Google desarrolla sus propias TPU y en 2026 presentó nuevas generaciones especializadas por separado en entrenamiento e inferencia. Amazon ofrece Trainium e Inferentia, chips diseñados para entrenar y ejecutar modelos dentro de AWS.
Meta está acelerando su programa MTIA y planea desplegar cuatro nuevas generaciones de chips propios en dos años. Al mismo tiempo, firmó con AMD un acuerdo para utilizar hasta seis gigavatios de aceleradores Instinct y trabaja con Broadcom en futuras versiones de su silicio personalizado.
OpenAI siguió una estrategia parecida. La empresa trabajó con Broadcom en Jalapeño, su primer procesador de inferencia propio, previsto para comenzar a desplegarse a finales de 2026. Anthropic también empezó a formar un equipo interno de diseño de chips, aunque asegura que mantendrá una estrategia con hardware de varios proveedores.
No se trata necesariamente de reemplazar por completo a NVIDIA. El objetivo inmediato es reservar las GPU más costosas para las cargas que realmente las necesitan y utilizar aceleradores internos, más especializados y baratos, para operaciones repetitivas como la inferencia.
Groq no pertenece a NVIDIA, pero su tecnología ya forma parte de la estrategia
El caso de Groq muestra hasta qué punto NVIDIA intenta proteger su posición. Groq es una empresa independiente que desarrolló la LPU, una arquitectura centrada en ejecutar modelos con baja latencia. No debe confundirse con Grok, el chatbot de xAI.
NVIDIA firmó en 2026 un acuerdo de licencia no exclusivo con Groq para ampliar sus capacidades de inferencia. Esto no significa que haya comprado la empresa ni que Groq se haya convertido en un producto de la plataforma Vera Rubin, pero sí que NVIDIA obtuvo acceso a tecnología especializada en una de las áreas donde sus clientes buscan más alternativas.
La dependencia también funciona en sentido contrario
NVIDIA reconoce que sus ingresos están concentrados. En el ejercicio fiscal de 2026, un cliente directo representó el 22% de sus ventas y otro el 14%. La compañía también explicó que algunos clientes indirectos aportan individualmente más del 10%.
Además, 193.737 millones de sus 215.938 millones de dólares de ingresos anuales procedieron del negocio de centros de datos. Esto deja claro que NVIDIA depende cada vez más del mismo auge de la inteligencia artificial que ayudó a financiar.

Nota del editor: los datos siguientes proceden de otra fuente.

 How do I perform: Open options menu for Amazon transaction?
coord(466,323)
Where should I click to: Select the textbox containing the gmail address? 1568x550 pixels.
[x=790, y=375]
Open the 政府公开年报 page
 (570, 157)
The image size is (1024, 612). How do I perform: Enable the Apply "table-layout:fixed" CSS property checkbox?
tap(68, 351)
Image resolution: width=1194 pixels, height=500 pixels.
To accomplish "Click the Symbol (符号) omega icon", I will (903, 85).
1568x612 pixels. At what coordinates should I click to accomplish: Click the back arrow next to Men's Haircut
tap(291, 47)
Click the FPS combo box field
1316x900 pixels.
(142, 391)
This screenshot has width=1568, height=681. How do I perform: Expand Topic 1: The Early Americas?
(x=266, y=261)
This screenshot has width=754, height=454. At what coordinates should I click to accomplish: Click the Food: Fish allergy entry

Sus clientes necesitan los chips de NVIDIA para competir hoy, pero están invirtiendo miles de millones para necesitarlos menos mañana. NVIDIA, por su parte, financia el crecimiento de esas mismas empresas porque necesita que la demanda continúe aumentando.
Más que una ruptura, se está formando un equilibrio incómodo: todos quieren seguir trabajando con NVIDIA, pero ninguno quiere que NVIDIA conserve para siempre las llaves de toda la industria.